### DATA PROVIDED

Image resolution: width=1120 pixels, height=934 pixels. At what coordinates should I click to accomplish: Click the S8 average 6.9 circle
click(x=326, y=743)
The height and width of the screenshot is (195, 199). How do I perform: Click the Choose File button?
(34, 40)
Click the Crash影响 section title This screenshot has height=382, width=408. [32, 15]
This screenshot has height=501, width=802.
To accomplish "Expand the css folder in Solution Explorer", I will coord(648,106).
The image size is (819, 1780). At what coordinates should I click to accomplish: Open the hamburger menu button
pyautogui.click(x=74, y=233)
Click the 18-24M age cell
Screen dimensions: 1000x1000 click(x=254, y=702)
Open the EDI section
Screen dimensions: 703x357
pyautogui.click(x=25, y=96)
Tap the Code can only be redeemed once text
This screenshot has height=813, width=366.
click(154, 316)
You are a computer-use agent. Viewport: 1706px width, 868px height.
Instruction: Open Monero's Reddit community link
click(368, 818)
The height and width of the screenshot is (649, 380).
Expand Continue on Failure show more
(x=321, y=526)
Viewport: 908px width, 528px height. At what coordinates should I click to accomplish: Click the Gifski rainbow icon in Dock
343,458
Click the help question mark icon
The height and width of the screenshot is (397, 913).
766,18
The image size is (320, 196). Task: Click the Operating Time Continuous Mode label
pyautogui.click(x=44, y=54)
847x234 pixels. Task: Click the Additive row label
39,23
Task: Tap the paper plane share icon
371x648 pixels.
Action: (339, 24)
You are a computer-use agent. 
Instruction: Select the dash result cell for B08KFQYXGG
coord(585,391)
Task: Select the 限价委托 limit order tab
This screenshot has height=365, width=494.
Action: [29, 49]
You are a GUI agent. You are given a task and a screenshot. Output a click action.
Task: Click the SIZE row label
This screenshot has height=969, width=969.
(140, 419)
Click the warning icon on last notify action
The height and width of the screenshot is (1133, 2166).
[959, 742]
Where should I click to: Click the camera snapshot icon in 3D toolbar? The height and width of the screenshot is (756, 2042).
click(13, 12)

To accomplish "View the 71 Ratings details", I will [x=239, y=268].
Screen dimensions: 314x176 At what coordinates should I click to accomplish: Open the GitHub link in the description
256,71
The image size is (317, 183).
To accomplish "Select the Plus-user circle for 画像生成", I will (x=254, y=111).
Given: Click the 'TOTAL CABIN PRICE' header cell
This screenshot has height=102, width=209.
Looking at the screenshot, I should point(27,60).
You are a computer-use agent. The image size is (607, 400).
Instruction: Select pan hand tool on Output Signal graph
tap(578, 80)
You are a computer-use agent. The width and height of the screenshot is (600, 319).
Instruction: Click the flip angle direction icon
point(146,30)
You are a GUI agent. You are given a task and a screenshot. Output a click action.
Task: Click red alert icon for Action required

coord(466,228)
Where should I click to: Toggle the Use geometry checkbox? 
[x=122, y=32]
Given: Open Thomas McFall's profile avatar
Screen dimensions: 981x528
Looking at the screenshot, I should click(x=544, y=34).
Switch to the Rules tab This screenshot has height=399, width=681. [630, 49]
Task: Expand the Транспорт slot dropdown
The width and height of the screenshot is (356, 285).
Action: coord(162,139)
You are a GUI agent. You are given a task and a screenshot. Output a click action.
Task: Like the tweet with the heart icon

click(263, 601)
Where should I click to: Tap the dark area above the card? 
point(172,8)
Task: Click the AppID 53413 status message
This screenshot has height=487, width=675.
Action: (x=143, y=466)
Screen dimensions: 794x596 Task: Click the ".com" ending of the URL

### EXERCISE INSTRUCTIONS
The listing above is to be transcribed in full, with no line omitted.

### WRITTEN REPLY
Image resolution: width=1120 pixels, height=934 pixels. At what coordinates should I click to accomplish: Click the S8 average 6.9 circle
click(x=326, y=743)
The height and width of the screenshot is (195, 199). How do I perform: Click the Choose File button?
(34, 40)
Click the Crash影响 section title This screenshot has height=382, width=408. [32, 15]
This screenshot has height=501, width=802.
To accomplish "Expand the css folder in Solution Explorer", I will coord(648,106).
The image size is (819, 1780). At what coordinates should I click to accomplish: Open the hamburger menu button
pyautogui.click(x=74, y=233)
Click the 18-24M age cell
Screen dimensions: 1000x1000 click(x=254, y=702)
Open the EDI section
Screen dimensions: 703x357
pyautogui.click(x=25, y=96)
Tap the Code can only be redeemed once text
This screenshot has height=813, width=366.
click(154, 316)
You are a computer-use agent. Viewport: 1706px width, 868px height.
Instruction: Open Monero's Reddit community link
click(368, 818)
The height and width of the screenshot is (649, 380).
Expand Continue on Failure show more
(x=321, y=526)
Viewport: 908px width, 528px height. At what coordinates should I click to accomplish: Click the Gifski rainbow icon in Dock
343,458
Click the help question mark icon
The height and width of the screenshot is (397, 913).
766,18
The image size is (320, 196). Task: Click the Operating Time Continuous Mode label
pyautogui.click(x=44, y=54)
847x234 pixels. Task: Click the Additive row label
39,23
Task: Tap the paper plane share icon
371x648 pixels.
Action: (339, 24)
You are a computer-use agent. 
Instruction: Select the dash result cell for B08KFQYXGG
coord(585,391)
Task: Select the 限价委托 limit order tab
This screenshot has height=365, width=494.
Action: [29, 49]
You are a GUI agent. You are given a task and a screenshot. Output a click action.
Task: Click the SIZE row label
This screenshot has height=969, width=969.
(140, 419)
Click the warning icon on last notify action
The height and width of the screenshot is (1133, 2166).
[959, 742]
Where should I click to: Click the camera snapshot icon in 3D toolbar? The height and width of the screenshot is (756, 2042).
click(13, 12)

To accomplish "View the 71 Ratings details", I will [x=239, y=268].
Screen dimensions: 314x176 At what coordinates should I click to accomplish: Open the GitHub link in the description
256,71
The image size is (317, 183).
To accomplish "Select the Plus-user circle for 画像生成", I will (x=254, y=111).
Given: Click the 'TOTAL CABIN PRICE' header cell
This screenshot has height=102, width=209.
Looking at the screenshot, I should point(27,60).
You are a computer-use agent. The image size is (607, 400).
Instruction: Select pan hand tool on Output Signal graph
tap(578, 80)
You are a computer-use agent. The width and height of the screenshot is (600, 319).
Instruction: Click the flip angle direction icon
point(146,30)
You are a GUI agent. You are given a task and a screenshot. Output a click action.
Task: Click red alert icon for Action required

coord(466,228)
Where should I click to: Toggle the Use geometry checkbox? 
[x=122, y=32]
Given: Open Thomas McFall's profile avatar
Screen dimensions: 981x528
Looking at the screenshot, I should click(x=544, y=34).
Switch to the Rules tab This screenshot has height=399, width=681. [630, 49]
Task: Expand the Транспорт slot dropdown
The width and height of the screenshot is (356, 285).
Action: coord(162,139)
You are a GUI agent. You are given a task and a screenshot. Output a click action.
Task: Like the tweet with the heart icon

click(263, 601)
Where should I click to: Tap the dark area above the card? 
point(172,8)
Task: Click the AppID 53413 status message
This screenshot has height=487, width=675.
Action: (x=143, y=466)
Screen dimensions: 794x596 Task: Click the ".com" ending of the URL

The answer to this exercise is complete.